Line by line, output the entries below exactly as they appear.
*** Opening of Data ***
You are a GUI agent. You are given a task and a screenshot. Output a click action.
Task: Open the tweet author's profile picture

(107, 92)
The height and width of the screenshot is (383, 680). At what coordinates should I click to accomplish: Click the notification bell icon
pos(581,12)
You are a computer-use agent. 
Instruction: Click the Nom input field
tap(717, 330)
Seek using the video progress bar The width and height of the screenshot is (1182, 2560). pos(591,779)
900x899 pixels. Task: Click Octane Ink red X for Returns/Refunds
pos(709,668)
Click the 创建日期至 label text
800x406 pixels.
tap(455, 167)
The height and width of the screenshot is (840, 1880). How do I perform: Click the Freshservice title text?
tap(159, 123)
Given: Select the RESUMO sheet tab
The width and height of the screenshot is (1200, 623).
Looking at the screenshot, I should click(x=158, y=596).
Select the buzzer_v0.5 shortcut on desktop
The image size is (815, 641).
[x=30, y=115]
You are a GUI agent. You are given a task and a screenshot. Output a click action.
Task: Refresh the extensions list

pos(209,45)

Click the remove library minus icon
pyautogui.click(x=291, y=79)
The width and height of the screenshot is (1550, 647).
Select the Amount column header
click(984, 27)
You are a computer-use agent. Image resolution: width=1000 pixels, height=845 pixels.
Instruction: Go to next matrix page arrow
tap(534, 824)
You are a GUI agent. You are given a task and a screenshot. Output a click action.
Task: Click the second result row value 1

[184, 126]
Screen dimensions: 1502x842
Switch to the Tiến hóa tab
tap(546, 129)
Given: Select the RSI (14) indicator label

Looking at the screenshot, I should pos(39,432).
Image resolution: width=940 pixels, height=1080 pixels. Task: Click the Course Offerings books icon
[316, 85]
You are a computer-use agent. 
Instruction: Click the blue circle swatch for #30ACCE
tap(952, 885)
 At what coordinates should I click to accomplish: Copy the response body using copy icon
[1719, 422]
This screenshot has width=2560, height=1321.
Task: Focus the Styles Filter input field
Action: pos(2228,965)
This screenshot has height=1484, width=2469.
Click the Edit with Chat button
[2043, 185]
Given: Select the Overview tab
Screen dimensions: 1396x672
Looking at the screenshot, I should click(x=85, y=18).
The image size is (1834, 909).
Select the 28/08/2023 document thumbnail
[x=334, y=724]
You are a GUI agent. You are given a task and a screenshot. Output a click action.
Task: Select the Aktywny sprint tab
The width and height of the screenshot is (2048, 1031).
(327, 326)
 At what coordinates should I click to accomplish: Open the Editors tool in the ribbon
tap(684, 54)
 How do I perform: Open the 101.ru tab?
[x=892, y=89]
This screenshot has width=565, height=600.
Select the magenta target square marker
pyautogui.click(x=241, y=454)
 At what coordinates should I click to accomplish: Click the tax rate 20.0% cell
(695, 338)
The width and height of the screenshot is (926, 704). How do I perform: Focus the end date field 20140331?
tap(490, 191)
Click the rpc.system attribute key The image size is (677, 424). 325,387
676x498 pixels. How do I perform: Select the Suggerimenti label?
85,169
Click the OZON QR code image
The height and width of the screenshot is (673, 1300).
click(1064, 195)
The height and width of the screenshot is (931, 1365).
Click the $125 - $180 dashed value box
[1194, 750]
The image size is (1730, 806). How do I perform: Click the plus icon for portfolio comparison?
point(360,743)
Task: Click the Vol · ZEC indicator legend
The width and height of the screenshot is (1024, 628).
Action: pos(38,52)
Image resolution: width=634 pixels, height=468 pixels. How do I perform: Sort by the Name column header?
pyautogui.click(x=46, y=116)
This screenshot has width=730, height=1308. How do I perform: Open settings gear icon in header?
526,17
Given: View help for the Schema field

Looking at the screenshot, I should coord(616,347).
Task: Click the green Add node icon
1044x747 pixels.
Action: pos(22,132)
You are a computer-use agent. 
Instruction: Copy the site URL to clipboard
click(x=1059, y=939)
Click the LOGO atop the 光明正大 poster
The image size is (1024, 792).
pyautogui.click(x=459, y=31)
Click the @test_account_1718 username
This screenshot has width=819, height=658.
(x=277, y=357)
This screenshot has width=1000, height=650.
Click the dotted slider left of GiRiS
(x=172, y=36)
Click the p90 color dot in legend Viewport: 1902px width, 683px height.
*** Close of Data ***
= Answer section =
You are a GUI agent. You are given a task and a screenshot. Output a click action.
Task: Open the tweet author's profile picture

(107, 92)
The height and width of the screenshot is (383, 680). At what coordinates should I click to accomplish: Click the notification bell icon
pos(581,12)
You are a computer-use agent. 
Instruction: Click the Nom input field
tap(717, 330)
Seek using the video progress bar The width and height of the screenshot is (1182, 2560). pos(591,779)
900x899 pixels. Task: Click Octane Ink red X for Returns/Refunds
pos(709,668)
Click the 创建日期至 label text
800x406 pixels.
tap(455, 167)
The height and width of the screenshot is (840, 1880). How do I perform: Click the Freshservice title text?
tap(159, 123)
Given: Select the RESUMO sheet tab
The width and height of the screenshot is (1200, 623).
Looking at the screenshot, I should click(x=158, y=596).
Select the buzzer_v0.5 shortcut on desktop
The image size is (815, 641).
[x=30, y=115]
You are a GUI agent. You are given a task and a screenshot. Output a click action.
Task: Refresh the extensions list

pos(209,45)

Click the remove library minus icon
pyautogui.click(x=291, y=79)
The width and height of the screenshot is (1550, 647).
Select the Amount column header
click(984, 27)
You are a computer-use agent. Image resolution: width=1000 pixels, height=845 pixels.
Instruction: Go to next matrix page arrow
tap(534, 824)
You are a GUI agent. You are given a task and a screenshot. Output a click action.
Task: Click the second result row value 1

[184, 126]
Screen dimensions: 1502x842
Switch to the Tiến hóa tab
tap(546, 129)
Given: Select the RSI (14) indicator label

Looking at the screenshot, I should pos(39,432).
Image resolution: width=940 pixels, height=1080 pixels. Task: Click the Course Offerings books icon
[316, 85]
You are a computer-use agent. 
Instruction: Click the blue circle swatch for #30ACCE
tap(952, 885)
 At what coordinates should I click to accomplish: Copy the response body using copy icon
[1719, 422]
This screenshot has width=2560, height=1321.
Task: Focus the Styles Filter input field
Action: pos(2228,965)
This screenshot has height=1484, width=2469.
Click the Edit with Chat button
[2043, 185]
Given: Select the Overview tab
Screen dimensions: 1396x672
Looking at the screenshot, I should click(x=85, y=18).
The image size is (1834, 909).
Select the 28/08/2023 document thumbnail
[x=334, y=724]
You are a GUI agent. You are given a task and a screenshot. Output a click action.
Task: Select the Aktywny sprint tab
The width and height of the screenshot is (2048, 1031).
(327, 326)
 At what coordinates should I click to accomplish: Open the Editors tool in the ribbon
tap(684, 54)
 How do I perform: Open the 101.ru tab?
[x=892, y=89]
This screenshot has width=565, height=600.
Select the magenta target square marker
pyautogui.click(x=241, y=454)
 At what coordinates should I click to accomplish: Click the tax rate 20.0% cell
(695, 338)
The width and height of the screenshot is (926, 704). How do I perform: Focus the end date field 20140331?
tap(490, 191)
Click the rpc.system attribute key The image size is (677, 424). 325,387
676x498 pixels. How do I perform: Select the Suggerimenti label?
85,169
Click the OZON QR code image
The height and width of the screenshot is (673, 1300).
click(1064, 195)
The height and width of the screenshot is (931, 1365).
Click the $125 - $180 dashed value box
[1194, 750]
The image size is (1730, 806). How do I perform: Click the plus icon for portfolio comparison?
point(360,743)
Task: Click the Vol · ZEC indicator legend
The width and height of the screenshot is (1024, 628).
Action: pos(38,52)
Image resolution: width=634 pixels, height=468 pixels. How do I perform: Sort by the Name column header?
pyautogui.click(x=46, y=116)
This screenshot has width=730, height=1308. How do I perform: Open settings gear icon in header?
526,17
Given: View help for the Schema field

Looking at the screenshot, I should coord(616,347).
Task: Click the green Add node icon
1044x747 pixels.
Action: pos(22,132)
You are a computer-use agent. 
Instruction: Copy the site URL to clipboard
click(x=1059, y=939)
Click the LOGO atop the 光明正大 poster
The image size is (1024, 792).
pyautogui.click(x=459, y=31)
Click the @test_account_1718 username
This screenshot has width=819, height=658.
(x=277, y=357)
This screenshot has width=1000, height=650.
Click the dotted slider left of GiRiS
(x=172, y=36)
Click the p90 color dot in legend Viewport: 1902px width, 683px height.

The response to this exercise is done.